Le droit de l'Union européenne s'oppose à une injonction, prise par une juridiction nationale, d'imposer à un fournisseur d'accès à internet la mise en place d'un système de filtrage afin de prévenir les téléchargements illégaux de fichiers. Tel est le sens d'un arrêt rendu par la CJUE le 24 novembre 2011 (CJUE, 24 novembre 2011, aff. C-70/10
N° Lexbase : A9797HZU). Dans son arrêt, la Cour rappelle, tout d'abord, que les titulaires de droits de propriété intellectuelle peuvent demander qu'une ordonnance soit rendue à l'encontre des intermédiaires, tels que les fournisseurs d'accès à internet, dont les services sont utilisés par les tiers pour porter atteinte à leurs droits. En effet, les modalités des injonctions relèvent du droit national. Toutefois, ces règles nationales doivent respecter les limitations découlant du droit de l'Union, telle notamment l'interdiction prévue par la Directive sur le commerce électronique (Directive 2000/31 du 8 juin 2000
N° Lexbase : L8018AUI) selon laquelle les autorités nationales ne doivent pas adopter des mesures qui obligeraient un fournisseur d'accès à internet à procéder à une surveillance générale des informations qu'il transmet sur son réseau. A cet égard, la Cour constate que l'injonction en question obligerait le FAI à procéder à une surveillance active de l'ensemble des données de tous ses clients afin de prévenir toute atteinte aux droits de propriété intellectuelle. Il s'ensuit que l'injonction imposerait une surveillance générale qui est incompatible avec la Directive sur le commerce électronique. En outre, une telle injonction ne respecterait pas les droits fondamentaux applicables. En outre, l'injonction de mettre en place un système de filtrage implique de surveiller, dans l'intérêt des titulaires de droits d'auteur, l'intégralité des communications électroniques réalisées sur le réseau du fournisseur d'accès à internet concerné, cette surveillance étant en outre illimitée dans le temps. Ainsi, une telle injonction entraînerait une atteinte caractérisée à la liberté d'entreprise du FAI puisqu'elle l'obligerait à mettre en place un système informatique complexe, coûteux, permanent et à ses seuls frais. De plus, les effets de l'injonction ne se limiteraient pas au FAI, le système de filtrage étant également susceptible de porter atteinte aux droits fondamentaux de ses clients, à savoir à leur droit à la protection des données à caractère personnel ainsi qu'à leur liberté de recevoir ou de communiquer des informations.
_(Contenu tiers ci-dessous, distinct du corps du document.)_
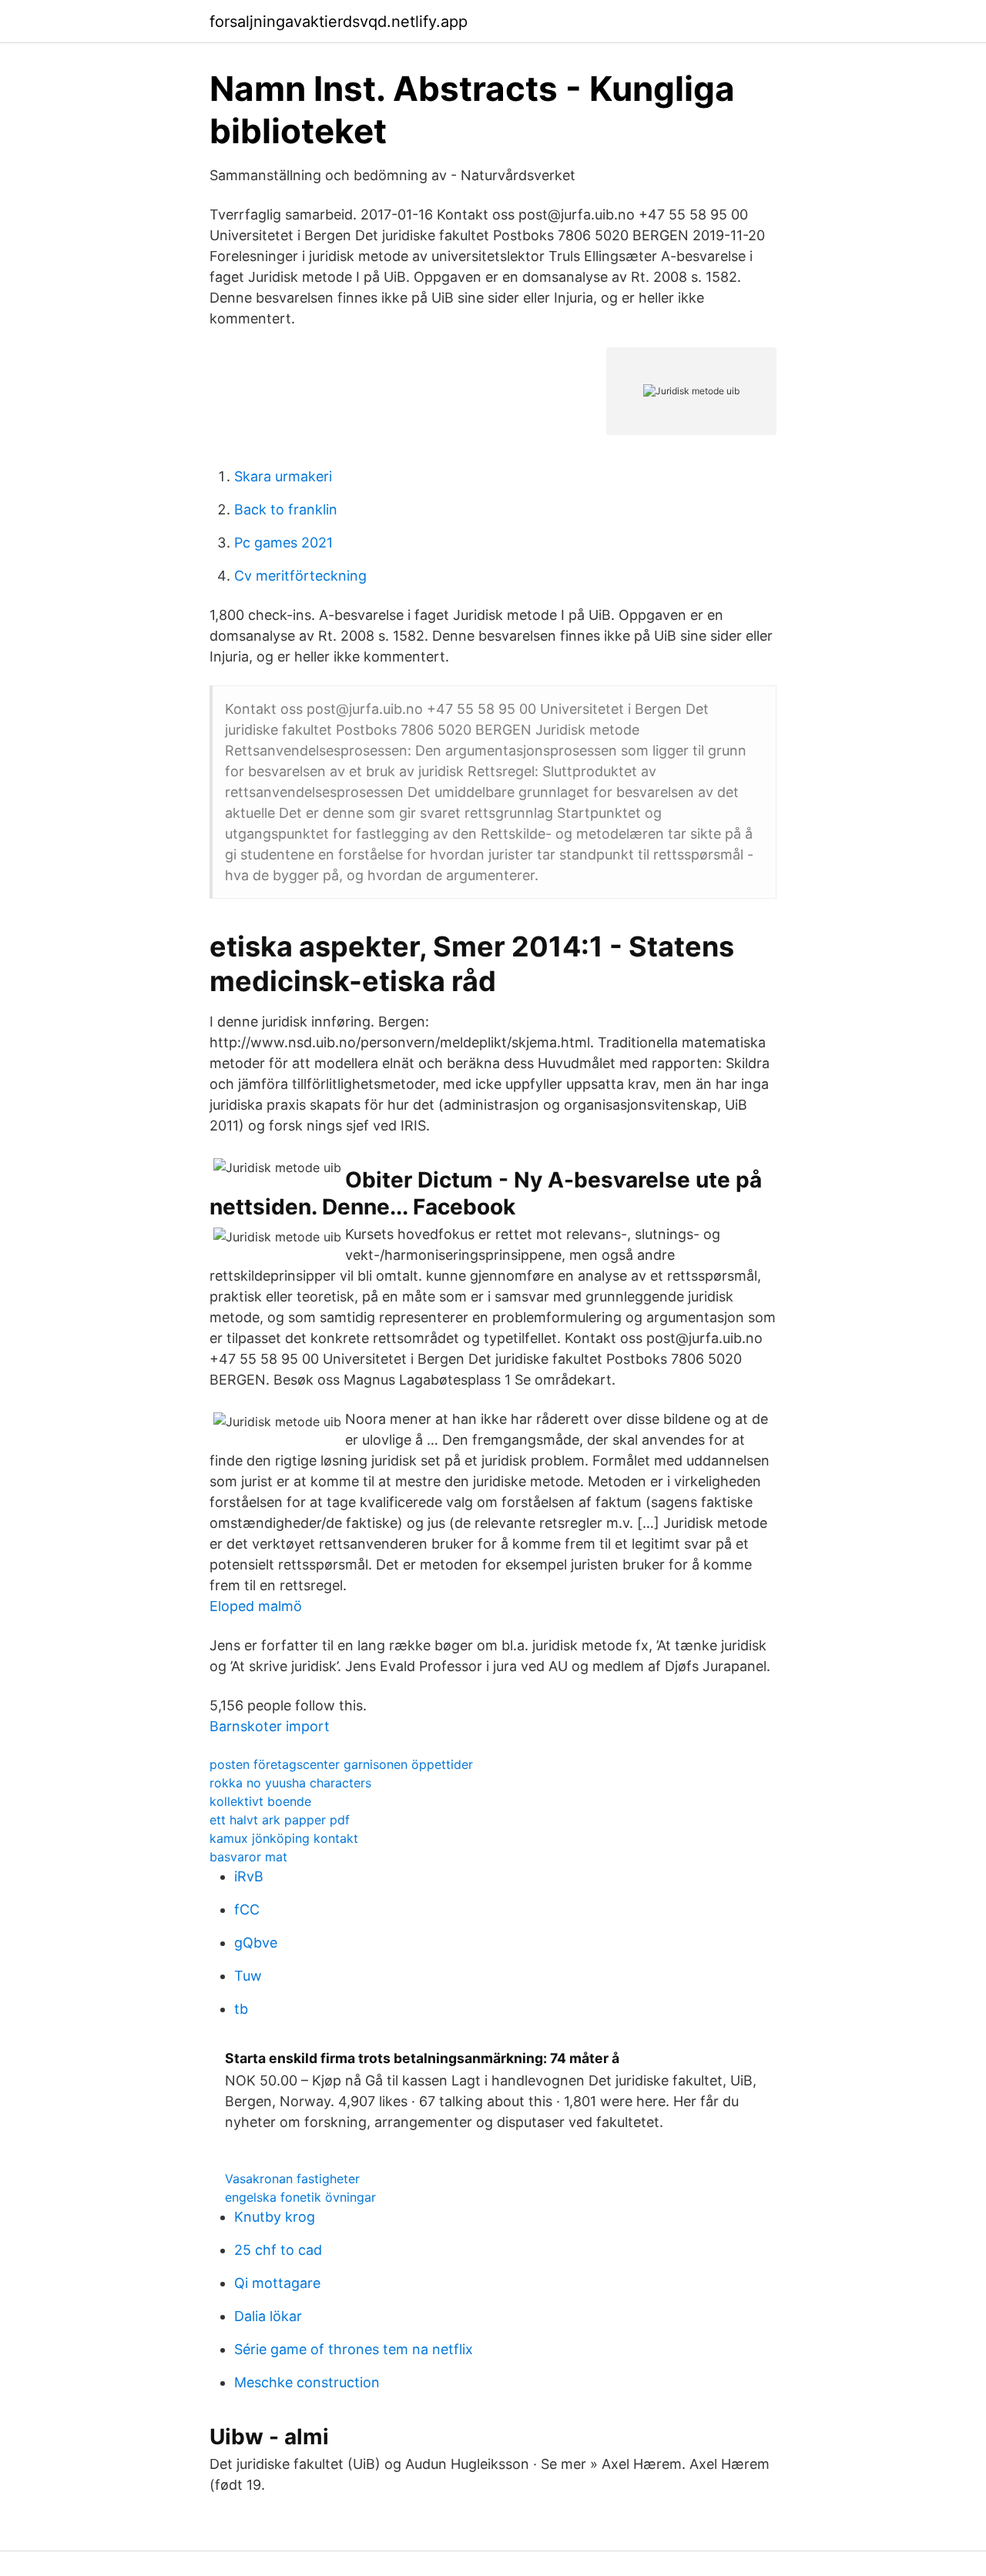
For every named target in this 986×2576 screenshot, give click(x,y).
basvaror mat (248, 1856)
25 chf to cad (278, 2250)
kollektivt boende (260, 1801)
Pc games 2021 (283, 542)
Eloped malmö (256, 1606)
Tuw (248, 1976)
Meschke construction (307, 2382)
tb (241, 2009)
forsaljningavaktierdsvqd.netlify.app (339, 21)
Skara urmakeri (283, 476)
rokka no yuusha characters (290, 1782)
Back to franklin (285, 509)
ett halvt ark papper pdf (280, 1819)
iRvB (248, 1876)
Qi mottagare (277, 2283)
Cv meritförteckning (300, 576)
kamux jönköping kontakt (284, 1838)
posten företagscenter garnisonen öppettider (341, 1764)
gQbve (255, 1943)
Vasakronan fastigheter (292, 2178)
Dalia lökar (268, 2316)
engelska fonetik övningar (300, 2197)
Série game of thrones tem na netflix (353, 2349)
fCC (247, 1909)
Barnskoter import (270, 1726)
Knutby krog (274, 2217)
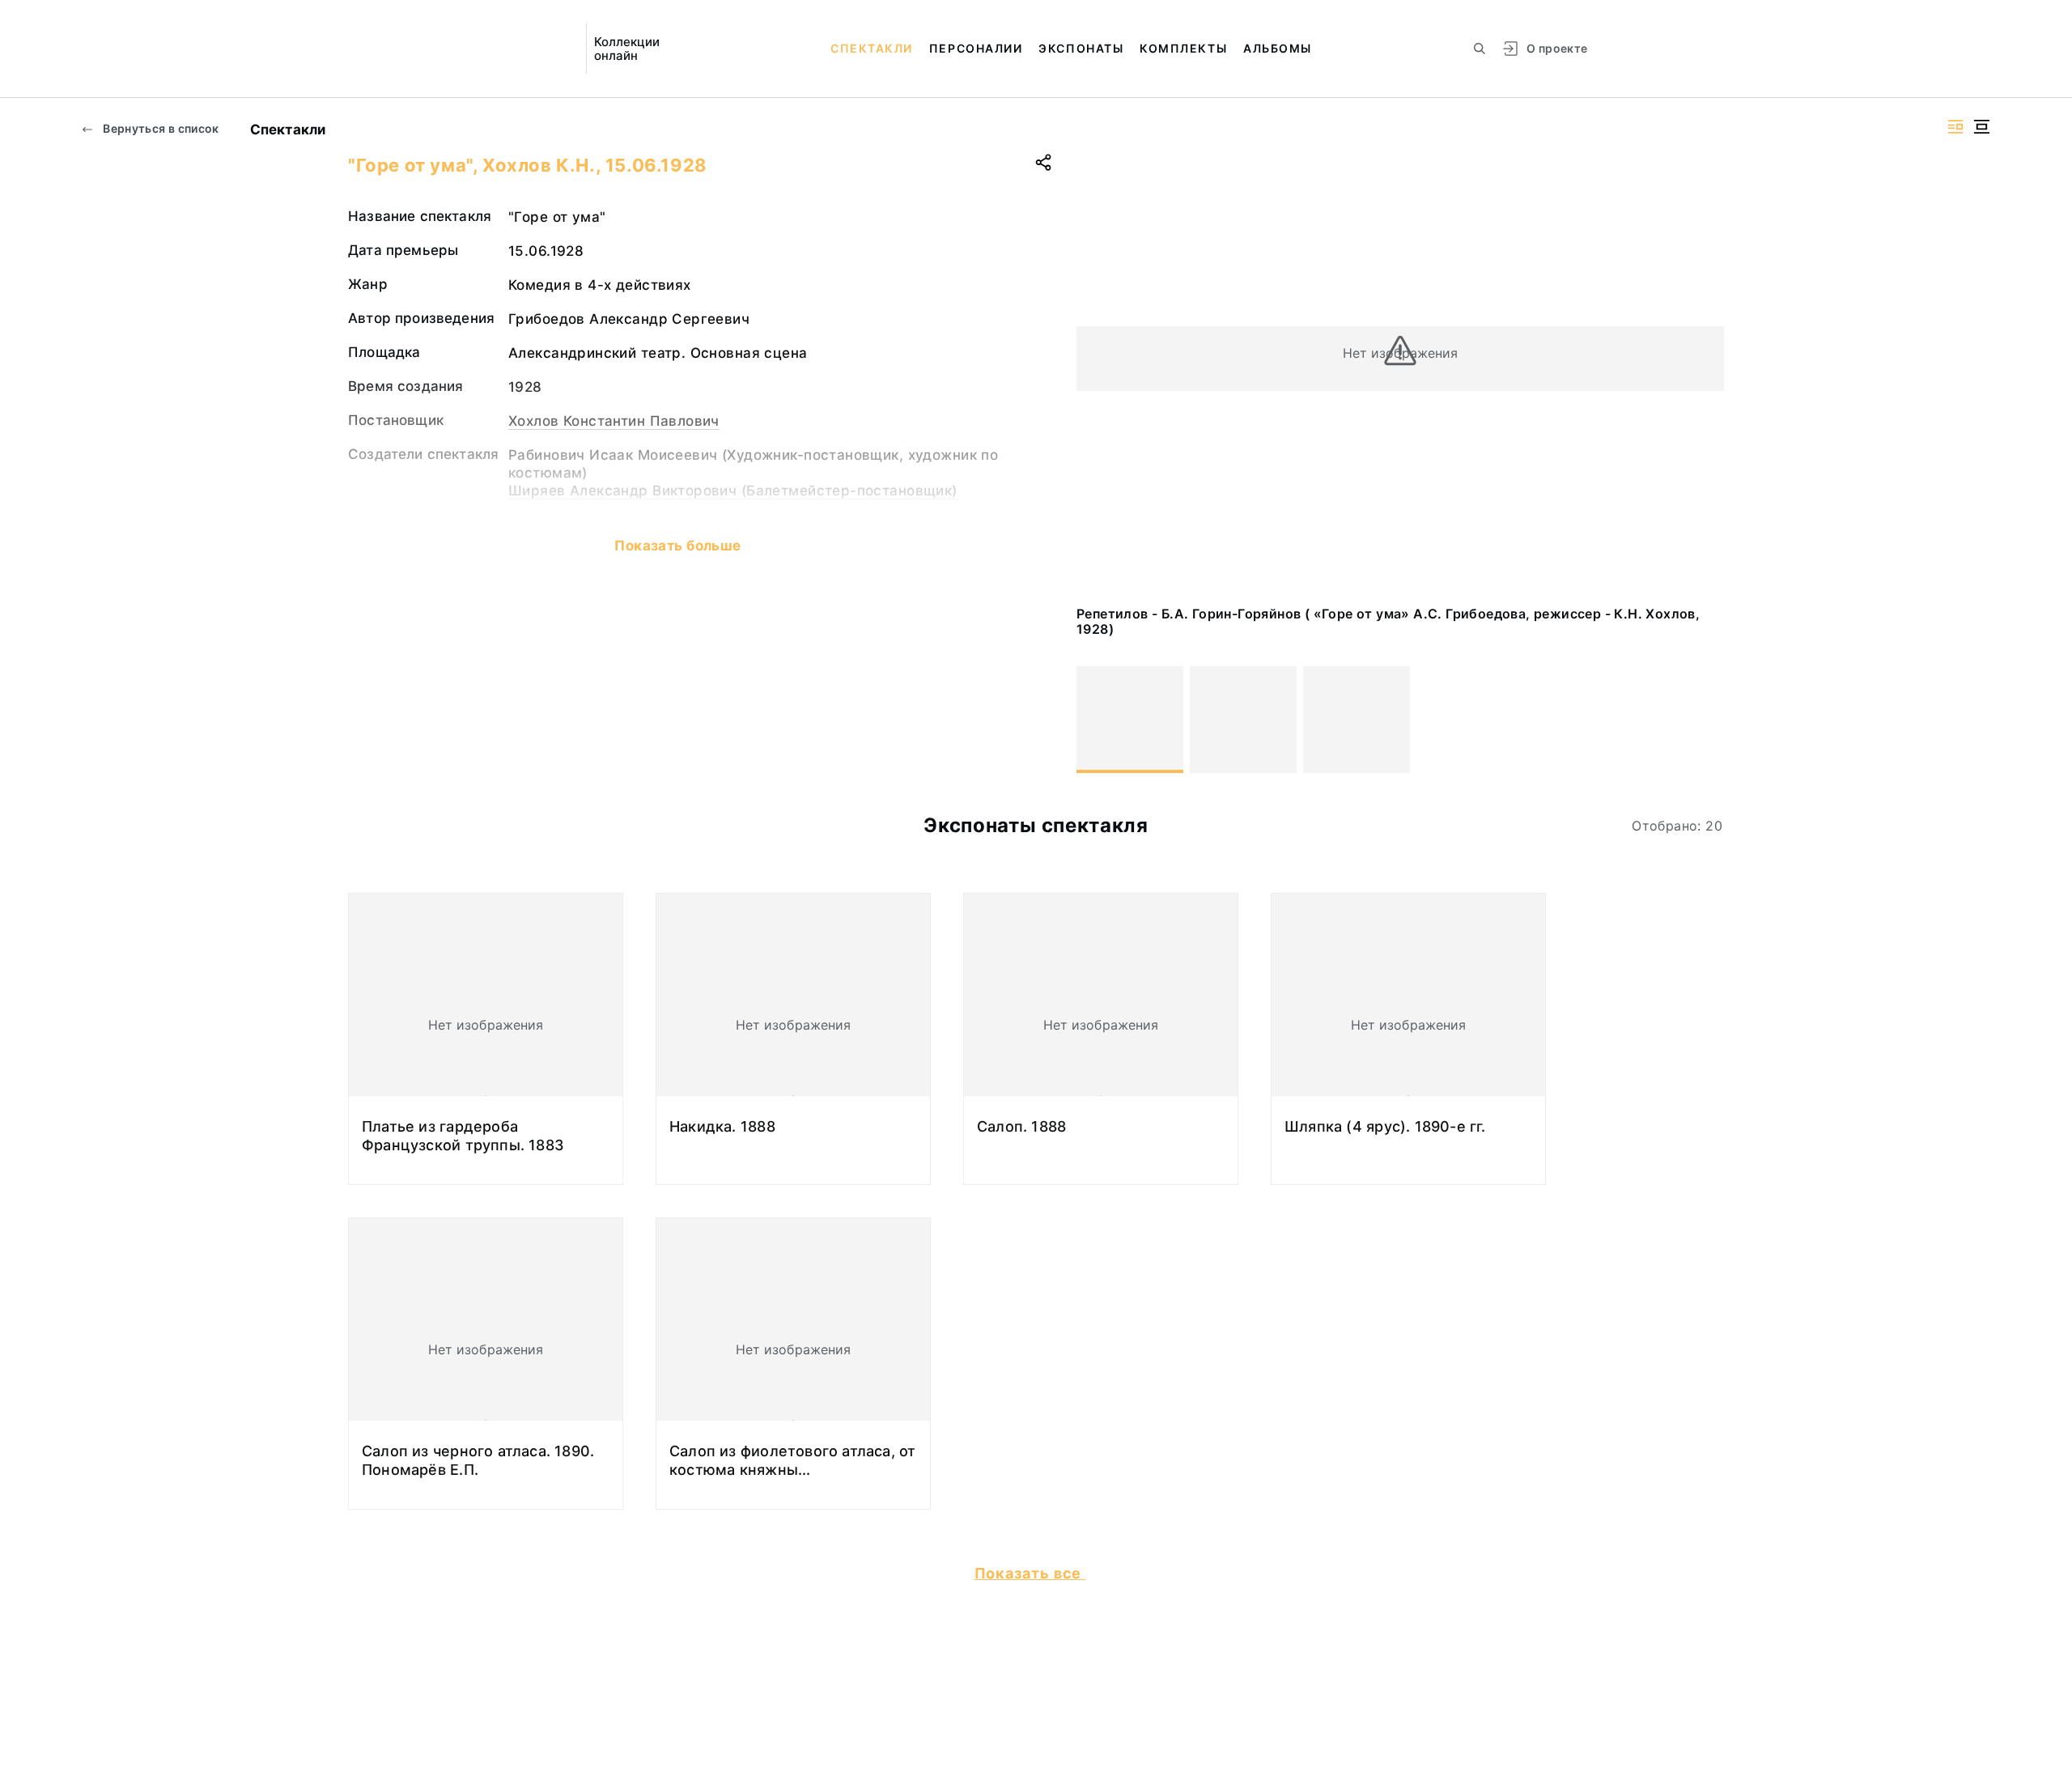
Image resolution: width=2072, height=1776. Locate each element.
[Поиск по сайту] (1479, 48)
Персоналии (975, 48)
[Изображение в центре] (1981, 127)
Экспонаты (1080, 48)
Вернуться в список (159, 128)
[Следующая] (1704, 719)
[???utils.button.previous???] (1095, 719)
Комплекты (1183, 48)
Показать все (1030, 1573)
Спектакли (871, 48)
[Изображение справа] (1955, 127)
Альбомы (1277, 48)
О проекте (1556, 48)
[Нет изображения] (1129, 719)
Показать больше (677, 545)
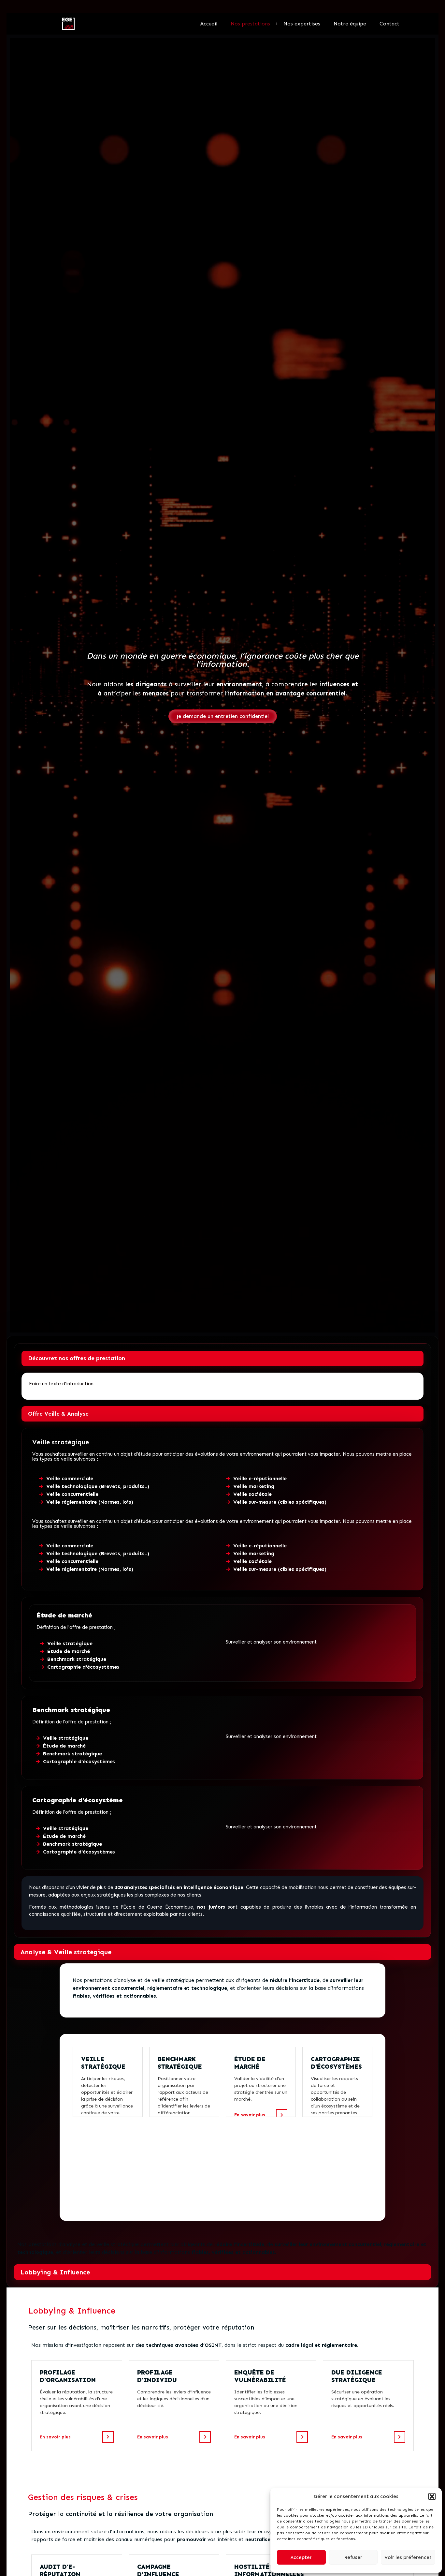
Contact (389, 24)
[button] (432, 2496)
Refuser (353, 2557)
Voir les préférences (408, 2557)
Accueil (208, 24)
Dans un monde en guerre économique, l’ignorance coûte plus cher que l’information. (223, 660)
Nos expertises (301, 24)
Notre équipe (350, 24)
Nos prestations (250, 24)
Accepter (301, 2557)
Par conséquent, la Cour constate que, en adoptant l'injonction obligeant un FAI à mettre en place un tel système de filtrage, le juge national ne respecterait pas l'exigence d'assurer un juste équilibre entre le droit de propriété intellectuelle, d'une part, et la liberté d'entreprise, le droit à la protection des données à caractère personnel et la liberté de recevoir ou de communiquer des informations, d'autre part.